Quote from NoDoji:
You are on the right track, dude! Take the opposite side of your intended trades and you can't go wrong! Please call your intended trades in real time for us, so we can all join in this 100% win rate
Seriously, you should print screen your chart at the time of entry, then compare to a chart later on. Determine why your timing was off. It's likely a simple thing like this:
I short stocks that pull back a after a run up, leaving behind a lower high. That's normally a fine short signal. BUT I used to often miss the fact that a higher low was there as well, meaning a strong chance the previous resistance level would be tested. So I'd get stopped out above the lower high, price would test the next R level, fail to break through, then crash nicely. My direction was right and my timing was off and I threw money away.
A sample chart is attached.
I have gone back to tried to work out why I lost money (one of the reasons I ended up here). The reasons were fairly obvious in hindsight - excessive leverage (10 to 1) and buying in too early. My trades were not short term plays, but mid-term predictions based on economic and political data. Exactly what I predicted would happened did happened and for the reasons I predicted, however, until the news filtered down the market went in the opposite direction and I got stopped out.

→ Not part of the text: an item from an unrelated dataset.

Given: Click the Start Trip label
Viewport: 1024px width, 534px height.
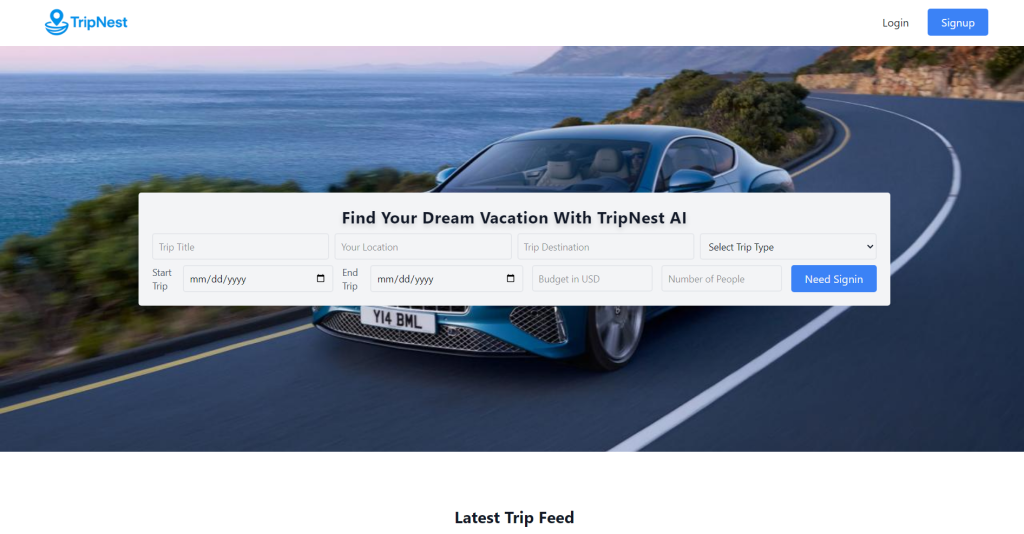Looking at the screenshot, I should tap(162, 279).
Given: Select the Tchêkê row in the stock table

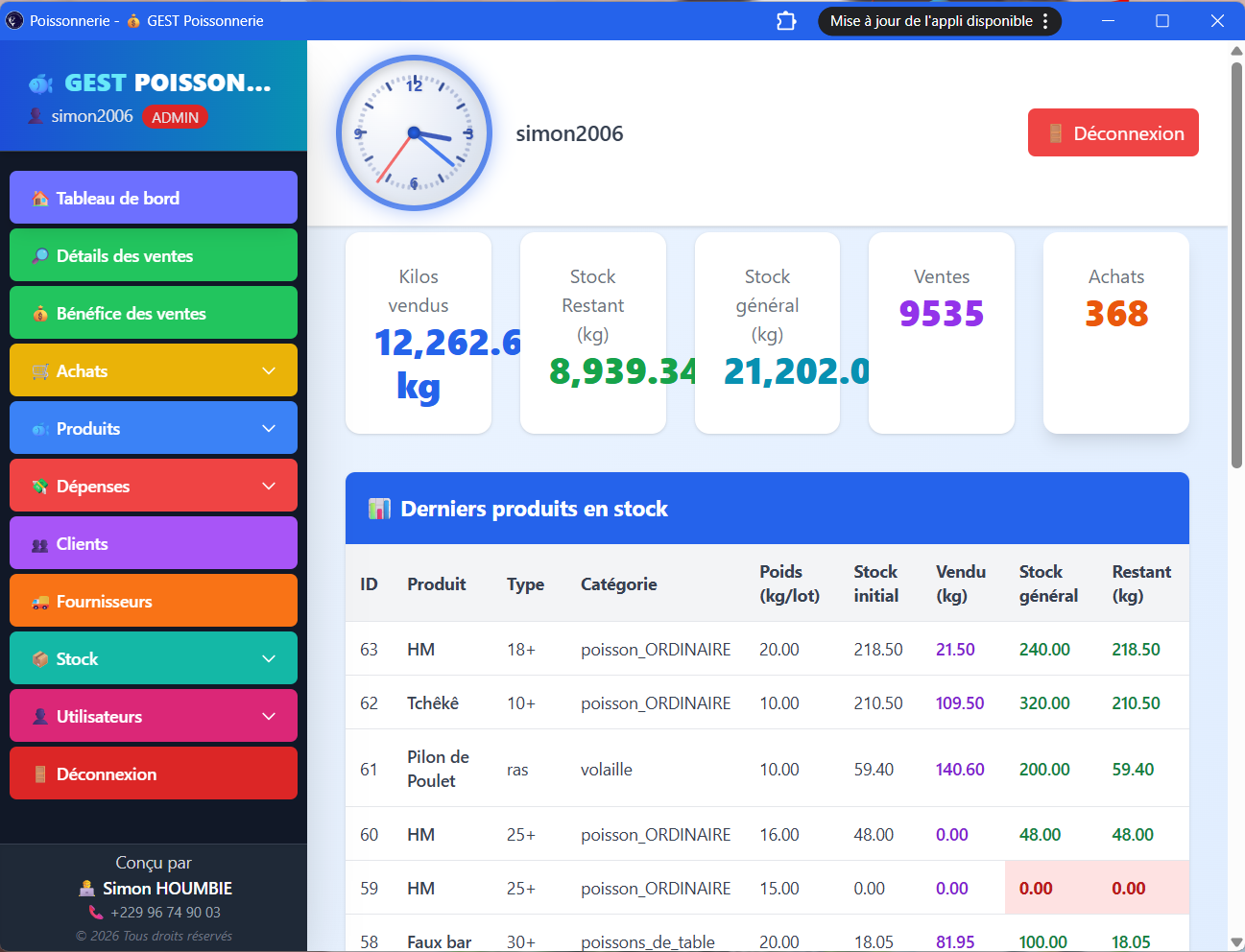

I have learnt two important lessons:
1. Watch the leverage because even if you are right random movement can blow you out of the water.
2. Wait until the market tells you that it has finally noticed the data. Being too far ahead of the market risks having your trades stopped out because of random movement.
Both of these are fairly obvious, but having not thought about trading enough before jumping in (I guess I thought all that mattered was being right) I made some silly mistakes. I hope to avoid making such mistakes in the future.